Records for locating described items
* START *

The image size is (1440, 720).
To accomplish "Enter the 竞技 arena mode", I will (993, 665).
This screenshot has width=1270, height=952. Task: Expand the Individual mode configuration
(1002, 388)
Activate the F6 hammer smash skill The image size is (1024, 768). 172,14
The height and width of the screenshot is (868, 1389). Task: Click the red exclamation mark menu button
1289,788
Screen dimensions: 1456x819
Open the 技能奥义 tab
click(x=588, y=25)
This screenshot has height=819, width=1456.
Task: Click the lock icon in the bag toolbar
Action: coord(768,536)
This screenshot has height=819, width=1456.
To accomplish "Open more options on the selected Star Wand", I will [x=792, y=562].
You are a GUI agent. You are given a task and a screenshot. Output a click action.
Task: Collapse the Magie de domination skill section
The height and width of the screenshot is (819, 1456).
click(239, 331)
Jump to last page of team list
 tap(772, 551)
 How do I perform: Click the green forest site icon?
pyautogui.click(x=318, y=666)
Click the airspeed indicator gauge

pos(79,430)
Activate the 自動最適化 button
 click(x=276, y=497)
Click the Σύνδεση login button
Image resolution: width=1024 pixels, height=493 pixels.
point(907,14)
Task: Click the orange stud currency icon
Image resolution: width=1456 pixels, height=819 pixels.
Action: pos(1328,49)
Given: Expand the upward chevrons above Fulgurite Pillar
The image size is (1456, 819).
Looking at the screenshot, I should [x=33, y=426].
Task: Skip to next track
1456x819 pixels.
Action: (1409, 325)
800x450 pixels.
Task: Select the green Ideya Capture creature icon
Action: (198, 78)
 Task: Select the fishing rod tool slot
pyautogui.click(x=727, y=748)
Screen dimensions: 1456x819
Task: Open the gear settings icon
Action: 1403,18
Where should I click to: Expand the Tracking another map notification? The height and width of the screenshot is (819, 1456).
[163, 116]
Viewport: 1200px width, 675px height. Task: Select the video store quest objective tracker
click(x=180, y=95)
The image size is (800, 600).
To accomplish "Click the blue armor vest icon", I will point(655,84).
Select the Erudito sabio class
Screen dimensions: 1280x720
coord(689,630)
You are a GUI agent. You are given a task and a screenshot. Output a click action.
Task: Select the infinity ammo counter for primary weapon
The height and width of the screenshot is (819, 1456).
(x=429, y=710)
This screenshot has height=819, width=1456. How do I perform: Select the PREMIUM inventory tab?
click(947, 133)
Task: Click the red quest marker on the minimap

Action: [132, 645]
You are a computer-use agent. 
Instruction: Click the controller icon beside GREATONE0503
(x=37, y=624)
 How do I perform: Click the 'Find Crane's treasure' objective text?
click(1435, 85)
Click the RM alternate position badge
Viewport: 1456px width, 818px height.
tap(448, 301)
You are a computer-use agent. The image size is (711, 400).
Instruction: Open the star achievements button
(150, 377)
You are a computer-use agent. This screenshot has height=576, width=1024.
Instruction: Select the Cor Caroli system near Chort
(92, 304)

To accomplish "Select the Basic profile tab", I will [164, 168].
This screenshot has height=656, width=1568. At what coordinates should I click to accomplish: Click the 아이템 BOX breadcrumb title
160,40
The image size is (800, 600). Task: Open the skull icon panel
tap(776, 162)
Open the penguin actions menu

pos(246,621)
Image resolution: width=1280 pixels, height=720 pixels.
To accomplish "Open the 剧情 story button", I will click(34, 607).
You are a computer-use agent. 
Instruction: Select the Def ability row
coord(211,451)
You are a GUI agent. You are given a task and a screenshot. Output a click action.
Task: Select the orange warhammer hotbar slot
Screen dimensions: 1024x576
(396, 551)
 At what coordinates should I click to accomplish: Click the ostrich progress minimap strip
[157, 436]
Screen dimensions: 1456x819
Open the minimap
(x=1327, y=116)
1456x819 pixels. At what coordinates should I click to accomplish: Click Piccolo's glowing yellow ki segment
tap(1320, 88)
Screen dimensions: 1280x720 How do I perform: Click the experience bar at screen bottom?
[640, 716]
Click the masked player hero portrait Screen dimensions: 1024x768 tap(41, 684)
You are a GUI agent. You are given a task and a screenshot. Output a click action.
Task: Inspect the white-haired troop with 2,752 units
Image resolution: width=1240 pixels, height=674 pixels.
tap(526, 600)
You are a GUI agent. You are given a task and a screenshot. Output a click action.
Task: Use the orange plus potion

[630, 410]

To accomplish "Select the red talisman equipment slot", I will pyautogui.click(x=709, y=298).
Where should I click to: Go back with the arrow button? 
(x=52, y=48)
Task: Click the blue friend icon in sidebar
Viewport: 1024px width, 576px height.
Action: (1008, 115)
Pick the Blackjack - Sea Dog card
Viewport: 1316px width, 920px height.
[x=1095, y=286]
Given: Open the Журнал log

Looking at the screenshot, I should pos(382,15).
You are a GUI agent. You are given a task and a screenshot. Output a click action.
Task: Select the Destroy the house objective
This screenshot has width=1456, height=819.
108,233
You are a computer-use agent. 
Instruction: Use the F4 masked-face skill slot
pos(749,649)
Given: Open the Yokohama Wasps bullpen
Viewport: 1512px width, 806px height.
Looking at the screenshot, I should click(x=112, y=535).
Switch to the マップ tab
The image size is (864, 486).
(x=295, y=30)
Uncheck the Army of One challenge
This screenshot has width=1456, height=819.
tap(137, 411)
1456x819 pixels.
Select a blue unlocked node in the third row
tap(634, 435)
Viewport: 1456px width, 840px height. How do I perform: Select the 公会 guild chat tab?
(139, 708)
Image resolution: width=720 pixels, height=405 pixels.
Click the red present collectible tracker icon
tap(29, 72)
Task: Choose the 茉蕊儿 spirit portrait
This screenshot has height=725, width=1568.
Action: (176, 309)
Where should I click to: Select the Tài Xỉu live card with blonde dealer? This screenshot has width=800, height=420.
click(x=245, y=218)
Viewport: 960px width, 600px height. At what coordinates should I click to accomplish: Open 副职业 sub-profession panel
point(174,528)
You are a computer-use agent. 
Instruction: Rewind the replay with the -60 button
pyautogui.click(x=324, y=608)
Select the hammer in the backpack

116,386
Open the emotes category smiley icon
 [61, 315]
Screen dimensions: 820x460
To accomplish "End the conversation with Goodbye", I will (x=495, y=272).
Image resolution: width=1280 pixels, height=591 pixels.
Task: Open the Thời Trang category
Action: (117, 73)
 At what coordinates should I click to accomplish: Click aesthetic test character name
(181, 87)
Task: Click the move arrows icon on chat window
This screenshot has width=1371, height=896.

* END *

WRITTEN EXERCISE: Print all of the lines above again, unchanged.

FINAL RESULT:
The image size is (1440, 720).
To accomplish "Enter the 竞技 arena mode", I will (993, 665).
This screenshot has width=1270, height=952. Task: Expand the Individual mode configuration
(1002, 388)
Activate the F6 hammer smash skill The image size is (1024, 768). 172,14
The height and width of the screenshot is (868, 1389). Task: Click the red exclamation mark menu button
1289,788
Screen dimensions: 1456x819
Open the 技能奥义 tab
click(x=588, y=25)
This screenshot has height=819, width=1456.
Task: Click the lock icon in the bag toolbar
Action: coord(768,536)
This screenshot has height=819, width=1456.
To accomplish "Open more options on the selected Star Wand", I will [x=792, y=562].
You are a GUI agent. You are given a task and a screenshot. Output a click action.
Task: Collapse the Magie de domination skill section
The height and width of the screenshot is (819, 1456).
click(239, 331)
Jump to last page of team list
 tap(772, 551)
 How do I perform: Click the green forest site icon?
pyautogui.click(x=318, y=666)
Click the airspeed indicator gauge

pos(79,430)
Activate the 自動最適化 button
 click(x=276, y=497)
Click the Σύνδεση login button
Image resolution: width=1024 pixels, height=493 pixels.
point(907,14)
Task: Click the orange stud currency icon
Image resolution: width=1456 pixels, height=819 pixels.
Action: pos(1328,49)
Given: Expand the upward chevrons above Fulgurite Pillar
The image size is (1456, 819).
Looking at the screenshot, I should [x=33, y=426].
Task: Skip to next track
1456x819 pixels.
Action: (1409, 325)
800x450 pixels.
Task: Select the green Ideya Capture creature icon
Action: (198, 78)
 Task: Select the fishing rod tool slot
pyautogui.click(x=727, y=748)
Screen dimensions: 1456x819
Task: Open the gear settings icon
Action: 1403,18
Where should I click to: Expand the Tracking another map notification? The height and width of the screenshot is (819, 1456).
[163, 116]
Viewport: 1200px width, 675px height. Task: Select the video store quest objective tracker
click(x=180, y=95)
The image size is (800, 600).
To accomplish "Click the blue armor vest icon", I will point(655,84).
Select the Erudito sabio class
Screen dimensions: 1280x720
coord(689,630)
You are a GUI agent. You are given a task and a screenshot. Output a click action.
Task: Select the infinity ammo counter for primary weapon
The height and width of the screenshot is (819, 1456).
(x=429, y=710)
This screenshot has height=819, width=1456. How do I perform: Select the PREMIUM inventory tab?
click(947, 133)
Task: Click the red quest marker on the minimap

Action: [132, 645]
You are a computer-use agent. 
Instruction: Click the controller icon beside GREATONE0503
(x=37, y=624)
 How do I perform: Click the 'Find Crane's treasure' objective text?
click(1435, 85)
Click the RM alternate position badge
Viewport: 1456px width, 818px height.
tap(448, 301)
You are a computer-use agent. The image size is (711, 400).
Instruction: Open the star achievements button
(150, 377)
You are a computer-use agent. This screenshot has height=576, width=1024.
Instruction: Select the Cor Caroli system near Chort
(92, 304)

To accomplish "Select the Basic profile tab", I will [164, 168].
This screenshot has height=656, width=1568. At what coordinates should I click to accomplish: Click the 아이템 BOX breadcrumb title
160,40
The image size is (800, 600). Task: Open the skull icon panel
tap(776, 162)
Open the penguin actions menu

pos(246,621)
Image resolution: width=1280 pixels, height=720 pixels.
To accomplish "Open the 剧情 story button", I will click(34, 607).
You are a computer-use agent. 
Instruction: Select the Def ability row
coord(211,451)
You are a GUI agent. You are given a task and a screenshot. Output a click action.
Task: Select the orange warhammer hotbar slot
Screen dimensions: 1024x576
(396, 551)
 At what coordinates should I click to accomplish: Click the ostrich progress minimap strip
[157, 436]
Screen dimensions: 1456x819
Open the minimap
(x=1327, y=116)
1456x819 pixels. At what coordinates should I click to accomplish: Click Piccolo's glowing yellow ki segment
tap(1320, 88)
Screen dimensions: 1280x720 How do I perform: Click the experience bar at screen bottom?
[640, 716]
Click the masked player hero portrait Screen dimensions: 1024x768 tap(41, 684)
You are a GUI agent. You are given a task and a screenshot. Output a click action.
Task: Inspect the white-haired troop with 2,752 units
Image resolution: width=1240 pixels, height=674 pixels.
tap(526, 600)
You are a GUI agent. You are given a task and a screenshot. Output a click action.
Task: Use the orange plus potion

[630, 410]

To accomplish "Select the red talisman equipment slot", I will pyautogui.click(x=709, y=298).
Where should I click to: Go back with the arrow button? 
(x=52, y=48)
Task: Click the blue friend icon in sidebar
Viewport: 1024px width, 576px height.
Action: (1008, 115)
Pick the Blackjack - Sea Dog card
Viewport: 1316px width, 920px height.
[x=1095, y=286]
Given: Open the Журнал log

Looking at the screenshot, I should pos(382,15).
You are a GUI agent. You are given a task and a screenshot. Output a click action.
Task: Select the Destroy the house objective
This screenshot has width=1456, height=819.
108,233
You are a computer-use agent. 
Instruction: Use the F4 masked-face skill slot
pos(749,649)
Given: Open the Yokohama Wasps bullpen
Viewport: 1512px width, 806px height.
Looking at the screenshot, I should click(x=112, y=535).
Switch to the マップ tab
The image size is (864, 486).
(x=295, y=30)
Uncheck the Army of One challenge
This screenshot has width=1456, height=819.
tap(137, 411)
1456x819 pixels.
Select a blue unlocked node in the third row
tap(634, 435)
Viewport: 1456px width, 840px height. How do I perform: Select the 公会 guild chat tab?
(139, 708)
Image resolution: width=720 pixels, height=405 pixels.
Click the red present collectible tracker icon
tap(29, 72)
Task: Choose the 茉蕊儿 spirit portrait
This screenshot has height=725, width=1568.
Action: (176, 309)
Where should I click to: Select the Tài Xỉu live card with blonde dealer? This screenshot has width=800, height=420.
click(x=245, y=218)
Viewport: 960px width, 600px height. At what coordinates should I click to accomplish: Open 副职业 sub-profession panel
point(174,528)
You are a computer-use agent. 
Instruction: Rewind the replay with the -60 button
pyautogui.click(x=324, y=608)
Select the hammer in the backpack

116,386
Open the emotes category smiley icon
 [61, 315]
Screen dimensions: 820x460
To accomplish "End the conversation with Goodbye", I will (x=495, y=272).
Image resolution: width=1280 pixels, height=591 pixels.
Task: Open the Thời Trang category
Action: (117, 73)
 At what coordinates should I click to accomplish: Click aesthetic test character name
(181, 87)
Task: Click the move arrows icon on chat window
This screenshot has width=1371, height=896.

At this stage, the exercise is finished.